» **PROBLEM DESCRIPTION**:
Each of the lines below must be retyped character for character.

─── INPUT MATERIAL

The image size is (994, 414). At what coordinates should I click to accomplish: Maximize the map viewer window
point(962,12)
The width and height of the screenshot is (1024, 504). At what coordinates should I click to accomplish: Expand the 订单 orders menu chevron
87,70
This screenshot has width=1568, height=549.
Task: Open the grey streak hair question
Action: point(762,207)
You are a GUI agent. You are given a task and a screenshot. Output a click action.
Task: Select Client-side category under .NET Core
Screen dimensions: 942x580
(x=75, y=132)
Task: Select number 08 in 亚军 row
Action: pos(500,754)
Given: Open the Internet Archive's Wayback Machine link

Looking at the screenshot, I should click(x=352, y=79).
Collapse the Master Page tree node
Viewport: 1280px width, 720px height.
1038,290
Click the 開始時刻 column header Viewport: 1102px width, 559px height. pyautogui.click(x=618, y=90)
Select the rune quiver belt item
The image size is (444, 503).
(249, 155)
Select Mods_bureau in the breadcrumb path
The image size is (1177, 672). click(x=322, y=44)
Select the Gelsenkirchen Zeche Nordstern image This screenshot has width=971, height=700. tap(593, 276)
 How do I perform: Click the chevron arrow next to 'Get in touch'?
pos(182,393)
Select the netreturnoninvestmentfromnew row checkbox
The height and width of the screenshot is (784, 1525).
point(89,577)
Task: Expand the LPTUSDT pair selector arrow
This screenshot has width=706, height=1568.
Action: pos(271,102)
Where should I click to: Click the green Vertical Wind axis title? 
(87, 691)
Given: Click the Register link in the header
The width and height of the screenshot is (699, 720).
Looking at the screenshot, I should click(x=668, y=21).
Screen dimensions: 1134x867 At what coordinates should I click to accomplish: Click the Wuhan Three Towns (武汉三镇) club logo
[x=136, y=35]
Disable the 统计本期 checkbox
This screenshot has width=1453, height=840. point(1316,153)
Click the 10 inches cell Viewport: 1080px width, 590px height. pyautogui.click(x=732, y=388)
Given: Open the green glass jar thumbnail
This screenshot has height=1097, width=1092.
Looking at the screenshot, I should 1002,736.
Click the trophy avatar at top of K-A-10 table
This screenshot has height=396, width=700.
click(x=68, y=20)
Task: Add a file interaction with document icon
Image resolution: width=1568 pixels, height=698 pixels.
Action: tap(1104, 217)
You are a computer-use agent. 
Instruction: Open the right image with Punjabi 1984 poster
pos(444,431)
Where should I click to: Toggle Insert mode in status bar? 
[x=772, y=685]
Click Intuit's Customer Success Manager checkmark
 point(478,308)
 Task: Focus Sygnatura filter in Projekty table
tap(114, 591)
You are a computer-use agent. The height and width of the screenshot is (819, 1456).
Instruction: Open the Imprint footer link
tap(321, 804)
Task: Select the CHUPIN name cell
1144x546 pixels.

──────

» **EXERCISE OUTPUT**:
The image size is (994, 414). At what coordinates should I click to accomplish: Maximize the map viewer window
point(962,12)
The width and height of the screenshot is (1024, 504). At what coordinates should I click to accomplish: Expand the 订单 orders menu chevron
87,70
This screenshot has width=1568, height=549.
Task: Open the grey streak hair question
Action: point(762,207)
You are a GUI agent. You are given a task and a screenshot. Output a click action.
Task: Select Client-side category under .NET Core
Screen dimensions: 942x580
(x=75, y=132)
Task: Select number 08 in 亚军 row
Action: pos(500,754)
Given: Open the Internet Archive's Wayback Machine link

Looking at the screenshot, I should click(x=352, y=79).
Collapse the Master Page tree node
Viewport: 1280px width, 720px height.
1038,290
Click the 開始時刻 column header Viewport: 1102px width, 559px height. pyautogui.click(x=618, y=90)
Select the rune quiver belt item
The image size is (444, 503).
(249, 155)
Select Mods_bureau in the breadcrumb path
The image size is (1177, 672). click(x=322, y=44)
Select the Gelsenkirchen Zeche Nordstern image This screenshot has width=971, height=700. tap(593, 276)
 How do I perform: Click the chevron arrow next to 'Get in touch'?
pos(182,393)
Select the netreturnoninvestmentfromnew row checkbox
The height and width of the screenshot is (784, 1525).
point(89,577)
Task: Expand the LPTUSDT pair selector arrow
This screenshot has width=706, height=1568.
Action: pos(271,102)
Where should I click to: Click the green Vertical Wind axis title? 
(87, 691)
Given: Click the Register link in the header
The width and height of the screenshot is (699, 720).
Looking at the screenshot, I should click(x=668, y=21).
Screen dimensions: 1134x867 At what coordinates should I click to accomplish: Click the Wuhan Three Towns (武汉三镇) club logo
[x=136, y=35]
Disable the 统计本期 checkbox
This screenshot has width=1453, height=840. point(1316,153)
Click the 10 inches cell Viewport: 1080px width, 590px height. pyautogui.click(x=732, y=388)
Given: Open the green glass jar thumbnail
This screenshot has height=1097, width=1092.
Looking at the screenshot, I should 1002,736.
Click the trophy avatar at top of K-A-10 table
This screenshot has height=396, width=700.
click(x=68, y=20)
Task: Add a file interaction with document icon
Image resolution: width=1568 pixels, height=698 pixels.
Action: tap(1104, 217)
You are a computer-use agent. 
Instruction: Open the right image with Punjabi 1984 poster
pos(444,431)
Where should I click to: Toggle Insert mode in status bar? 
[x=772, y=685]
Click Intuit's Customer Success Manager checkmark
 point(478,308)
 Task: Focus Sygnatura filter in Projekty table
tap(114, 591)
You are a computer-use agent. The height and width of the screenshot is (819, 1456).
Instruction: Open the Imprint footer link
tap(321, 804)
Task: Select the CHUPIN name cell
1144x546 pixels.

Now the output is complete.